Thomas Moran's 1893-1901 canvas, "The Grand Canyon of the Yellowstone," is impressive not only in terms of its masterful execution and sheer size—14 feet by 8 feet—but in terms of how it codified images of the United States’ natural wonders of the West in the minds of Americans.

Thomas Moran was born in England in 1837 but his father soon uprooted his family to the United States, settling in Pennsylvania. Although he initially trained to be an engraver, Moran decided to study painting and drew inspiration from Pennsylvania’s forests. His love of literature and fascination with nature imbued his landscapes with fantasy-like qualities.

In the summer of 1871, Moran made his first journey to Yellowstone, known as “the place where hell bubbled up.” Easterners had at best only a vague idea of how this alien landscape actually looked. Having been asked to provide illustrations for a magazine piece on Yellowstone, Moran joined geologist Ferdinand Hayden, leader of the first government-sponsored survey of the region, on his expedition. During this two-month trip, Moran produced numerous watercolor sketches, which would not only become the first images of Yellowstone to be seen by Easterners, but they would also be used by Hayden (and others) to persuade Congress to designate Yellowstone as a national park. This came to pass in 1872.

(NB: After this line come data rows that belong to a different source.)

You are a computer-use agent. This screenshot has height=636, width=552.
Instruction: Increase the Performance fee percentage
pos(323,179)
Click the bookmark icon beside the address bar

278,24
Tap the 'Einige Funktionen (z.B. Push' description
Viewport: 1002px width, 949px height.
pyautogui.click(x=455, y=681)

To move the painting from the Smithsonian to a museum out west was nothing short of an elaborate feat. But former senator Allen Simpson of Wyoming asked if it would be possible to borrow the giant picture of the Grand Canyon that Moran painted after a second journey to Yellowstone in 1892. Simpson said the painting was a necessary element for the 100-year anniversary of Park County—which contains the majority of Yellowstone National Park—and the 50th anniversary of the Whitney Gallery.

Eleanor Harvey, the Smithsonian American Art Museum's chief curator, started negotiating with Simpson and recalls him saying, “You figure out how much it’s going to cost to get it off the walls, in a travel frame, in a truck, out here, and we’re good for it.” The Center raised excitement about the painting and generated the money for the move, rolled out the red carpet when it arrived, and made a huge fuss over it while it was out there, according to Harvey.

Harvey went with her family to Yellowstone in August. “I gave a lecture on it while I was over there and they had advertising on the walls outside of the building that said, 'Come see a masterpiece from the Smithsonian.'"

Harvey notes that 200,000 people came through that small museum in Wyoming in a six-month period of time in part to come see Moran's painting. From her stand point, moving the painting was expensive, it was time consuming, it was complicated, and it was worth it. The people of Wyoming treated it like a visiting celebrity and they “really made it count.” Harvey reflects. “It was one of those win-win stories that warms your heart.”

For visitors who come to see the painting, Harvey offers the following thoughts on Moran’s work: “He reminds us why, in Ken Burns’ words, the national parks were America’s 'Best idea.' He has a way of creating a heroic landscape that is seductive and tantalizing and makes us want to be there. Every time I look at a Moran, I wish that I was standing on the South Rim of the Grand Canyon or wherever it is that he takes you.”